AI Development Lesson 5: Machine Learning with sklearn
scikit-learn is the go-to Python ML library. Every algorithm follows the same simple interface: fit, predict, score.
The Sklearn API
from sklearn.model_selection import train_test_split
from sklearn.preprocessing import StandardScaler
from sklearn.linear_model import LogisticRegression
from sklearn.metrics import accuracy_score, classification_report
# 1. Prepare data
X = features # numpy array: shape (n_samples, n_features)
y = labels # numpy array: shape (n_samples,)
# 2. Split: train (80%) and test (20%)
X_train, X_test, y_train, y_test = train_test_split(X, y, test_size=0.2, random_state=42)
# 3. Scale features (important for many algorithms!)
scaler = StandardScaler()
X_train = scaler.fit_transform(X_train) # fit AND transform
X_test = scaler.transform(X_test) # only transform (not fit!)
# 4. Train model (ONE LINE!)
model = LogisticRegression()
model.fit(X_train, y_train)
# 5. Predict
y_pred = model.predict(X_test)
# 6. Evaluate
print(accuracy_score(y_test, y_pred)) # 0.87
print(classification_report(y_test, y_pred)) # precision, recall, F1
Common Algorithms
from sklearn.ensemble import RandomForestClassifier, GradientBoostingClassifier
from sklearn.svm import SVC
from sklearn.tree import DecisionTreeClassifier
from sklearn.neighbors import KNeighborsClassifier
from sklearn.linear_model import LinearRegression, Ridge, Lasso
# All use the same API: .fit(), .predict(), .score()
# For regression: LinearRegression, Ridge, RandomForestRegressor
# For classification: LogisticRegression, RandomForest, SVC
# Best in practice for tabular data:
model = GradientBoostingClassifier(n_estimators=100, learning_rate=0.1)
🏋️ Practice Task
Predict Titanic survival.
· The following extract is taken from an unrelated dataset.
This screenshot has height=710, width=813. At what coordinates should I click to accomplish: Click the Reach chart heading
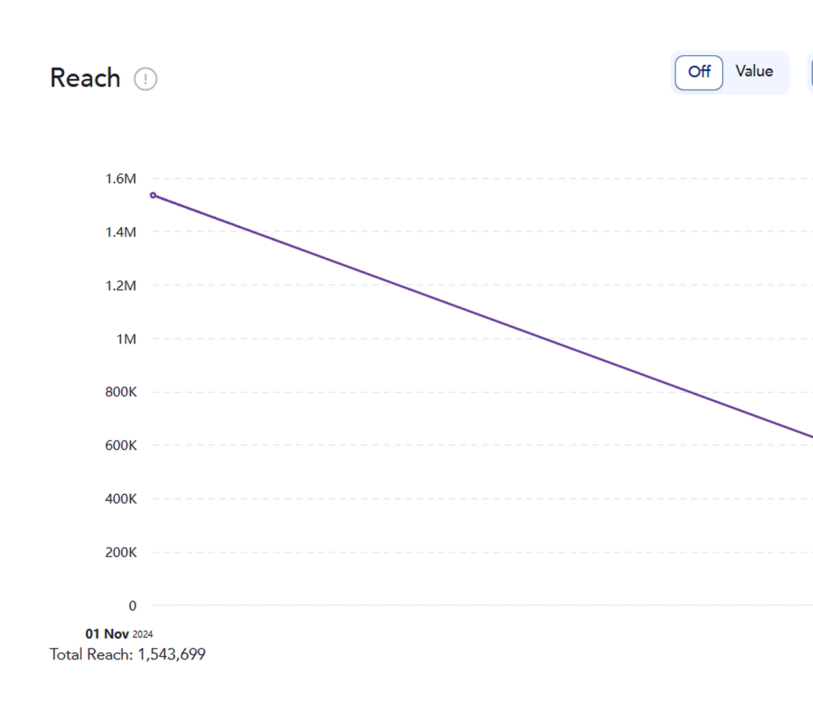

Load Titanic dataset. Features: Pclass, Sex (encode: male=0, female=1), Age (fillna with median), Fare. Target: Survived. Train 3 models: LogisticRegression, RandomForest, GradientBoosting. Compare accuracy. Print classification report for best model.
💡 Hint: pd.get_dummies(df[“Sex”]) or df[“Sex”].map({“male”:0,”female”:1}). Drop NaN rows or fill Age with df.Age.median().